▶ _Your goal_: How many lines below include the word "height"? State that number and nothing else.

▶ _Information_:

□ □ □

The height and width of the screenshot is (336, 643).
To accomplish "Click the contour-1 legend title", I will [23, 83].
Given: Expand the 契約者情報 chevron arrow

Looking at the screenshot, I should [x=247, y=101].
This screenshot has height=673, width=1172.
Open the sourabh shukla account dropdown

□ □ □

▶ _The completed task_: 2